日本人、それも関西人の快挙iPS細胞が大きな夢を載せて動き出しました。

ノーベル賞は人類に多大な貢献をした発見に贈られていましたが、今回はプロスペクティヴにこれからの多大な貢献を予測して臨床応用の背中を押すためにすばらしい研究者に贈られました。

  今回はわかりやすいノーベル賞。誰の目にもみえる、これからの医療への期待。これは医療の進歩というだけでなく、少年たちに医学生理学への興味をもたらしたという将来の研究者の底上げにも大きな貢献をするであろうといわれています。

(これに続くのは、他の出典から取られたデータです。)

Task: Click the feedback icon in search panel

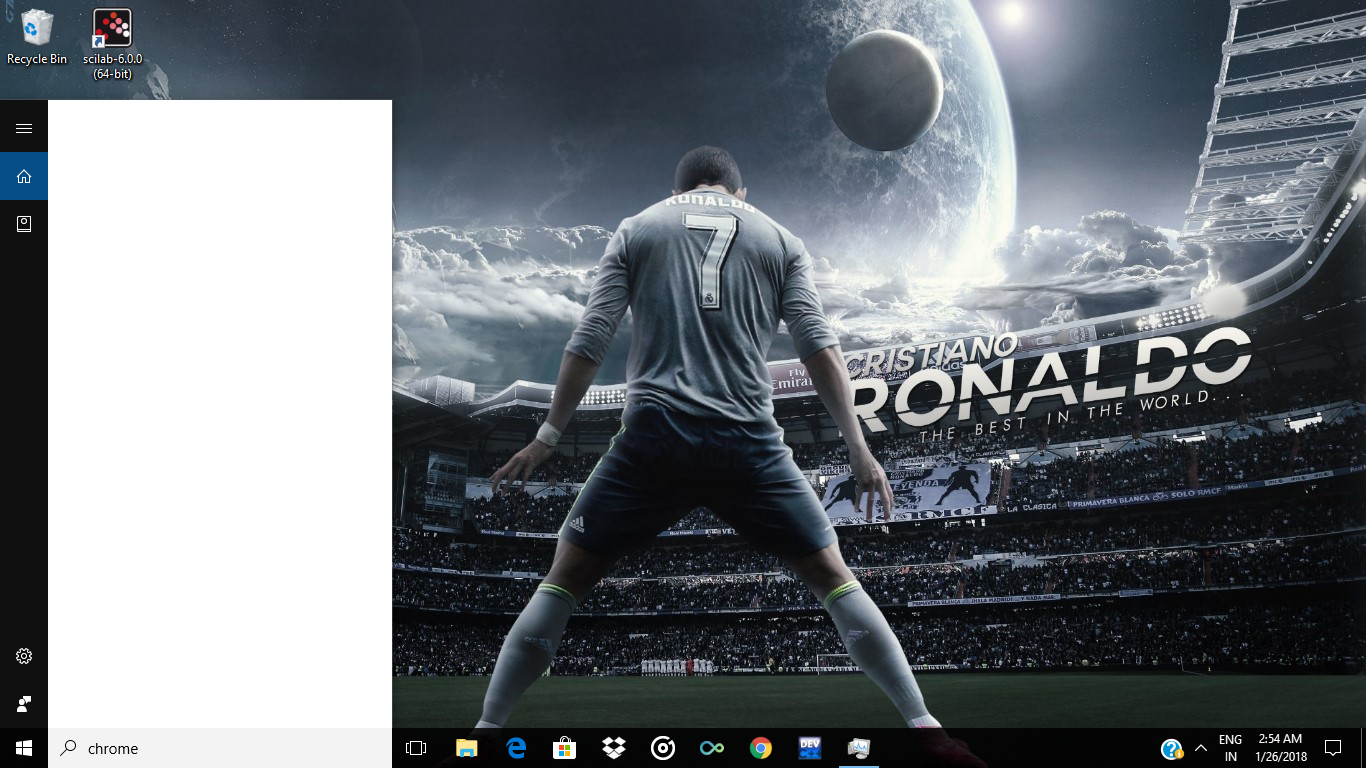Action: (24, 704)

  医学生理学賞は抗体産生の遺伝的メカニズムを解明された利根川進氏についで二人目。日本人の快挙の歴史をみなさん覚えていますか?(文学、平和賞を除く)湯川秀樹の中間子理論、朝永振一郎(量子力学)、江崎玲於奈(半導体におけるトンネル理論)、福井謙一(フロンティア軌道論)、白川英樹(電気をとおすプラスティック)、野依良治(キラル触媒による不斉反応)、小柴昌俊(宇宙ニュートリノ)、田中耕一氏はタンパク質分析の研究内容に加えてサラリーマン受賞という違う話題が飛び交ってからすでに10年も経っています。しかし医療者、医学者以外にも一般の人々にさえ直接夢をみせてくれる研究は今回の受賞をおいて他にはありません。

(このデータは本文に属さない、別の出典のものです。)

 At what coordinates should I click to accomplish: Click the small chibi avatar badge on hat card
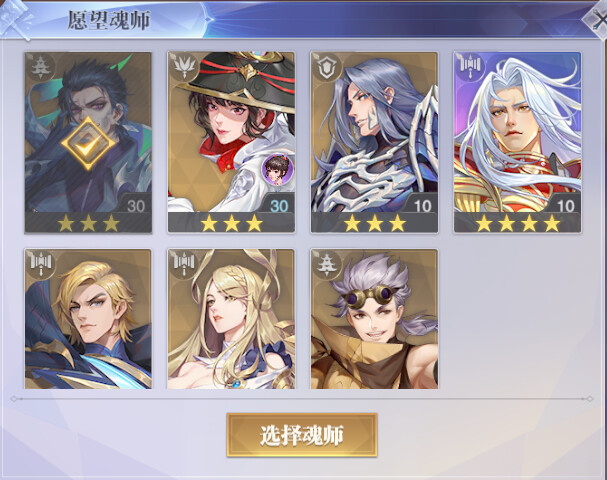pos(278,169)
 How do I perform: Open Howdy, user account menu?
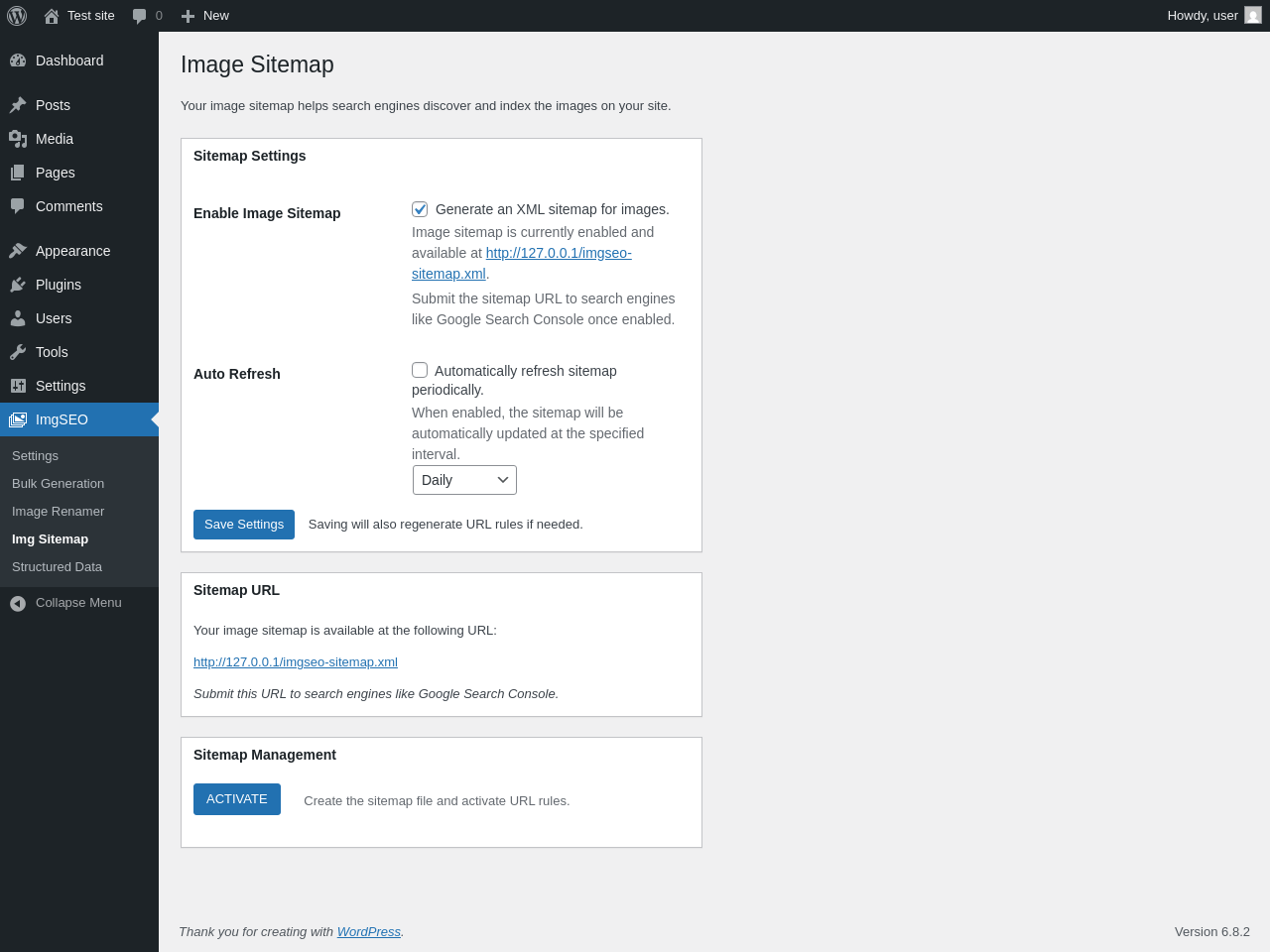pyautogui.click(x=1214, y=16)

  2年前のお正月にに西宮市医師会雑誌の年頭所感に、私はこんな文章を寄せていました。

  「ううっ胸が痛い・・息ができない」と目覚めたら夢だった。「どこも痛くないのに声がでない、手足が動かない」こんな縁起の悪い初夢でも、これからは夢ではない治療法の確立。iPS細胞の作成はあまりにも有名な日本人の快挙です。

 心筋梗塞で傷んだ心筋が修復。脳梗塞でも再生が可能?。神経難病、認知症でさえ、再生医療が直してくれるかもしれない、夢がかなえられるかもしれない時代となってきました。たくさんの疾病が克服される可能性が見えてきました。

  しかし、再生医療が修復できるのは欠損したところだけでしょう。お腹に内蔵に溜まりすぎた脂肪はどうしましょう。肺に沈着したタールはとれるのでしょうか?意欲をなくした精神は?そこにはやはり個人の努力が必要です。ウイルスは?細菌は?再生医療は万全のように思えますがまだまだそれだけでは解決できません。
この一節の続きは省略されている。